Problem
From the diet post below, reproduce word for word the passage starting at "Breakfast burrito at" and ending at "a long day?".

Page excerpt
* BEGIN *

I’m treating myself in advance of going on a more restricted phase of my diet. This is not to be confused with cheating on my diet. I haven’t done that. I’m eating reasonably for a dieting person.
This is what I ate today.
Breakfast burrito at about 7 am. Made with scrambled egg beaters and a small, low carb tortilla.
Banana around mid-morning.
Black-eyed pea salad at about 11 am. Made with black-eyed peas, green salsa, and cilantro.
A few grapes at some point either before or after the salad.
Vegetable sushi at about 5:30 pm.
I don’t have a clue how many calories that adds up to. It’s been a long day. I don’t have the energy to add the ingredients one-by-one into an online diet log to add up the nutritional values. I think it’s at least possible that I’ve stayed under my target goal of 1300 calories for the day, though.
If I didn’t, I’m not sure I care. Did I mention the part about it being a long day?

* END *

Data records
* BEGIN *

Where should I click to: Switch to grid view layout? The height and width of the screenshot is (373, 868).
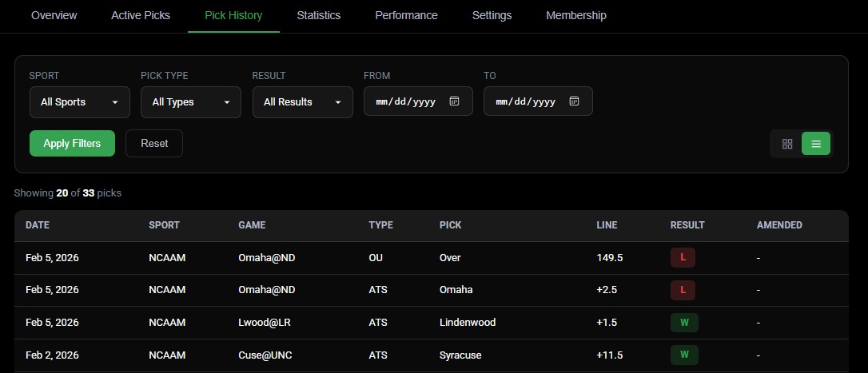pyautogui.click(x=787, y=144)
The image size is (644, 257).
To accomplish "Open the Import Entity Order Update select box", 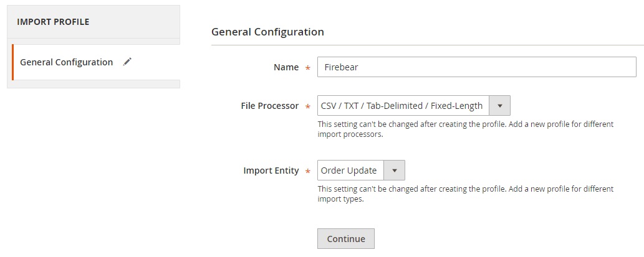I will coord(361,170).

* END *
* BEGIN *

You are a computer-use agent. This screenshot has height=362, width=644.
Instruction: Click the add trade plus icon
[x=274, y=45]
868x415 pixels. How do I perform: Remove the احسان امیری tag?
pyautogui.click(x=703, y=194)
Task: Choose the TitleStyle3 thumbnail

* END *
* BEGIN *

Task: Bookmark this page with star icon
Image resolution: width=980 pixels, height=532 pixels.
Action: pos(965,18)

* END *

Task solution
Breakfast burrito at about 7 am. Made with scrambled egg beaters and a small, low carb tortilla.
Banana around mid-morning.
Black-eyed pea salad at about 11 am. Made with black-eyed peas, green salsa, and cilantro.
A few grapes at some point either before or after the salad.
Vegetable sushi at about 5:30 pm.
I don’t have a clue how many calories that adds up to. It’s been a long day. I don’t have the energy to add the ingredients one-by-one into an online diet log to add up the nutritional values. I think it’s at least possible that I’ve stayed under my target goal of 1300 calories for the day, though.
If I didn’t, I’m not sure I care. Did I mention the part about it being a long day?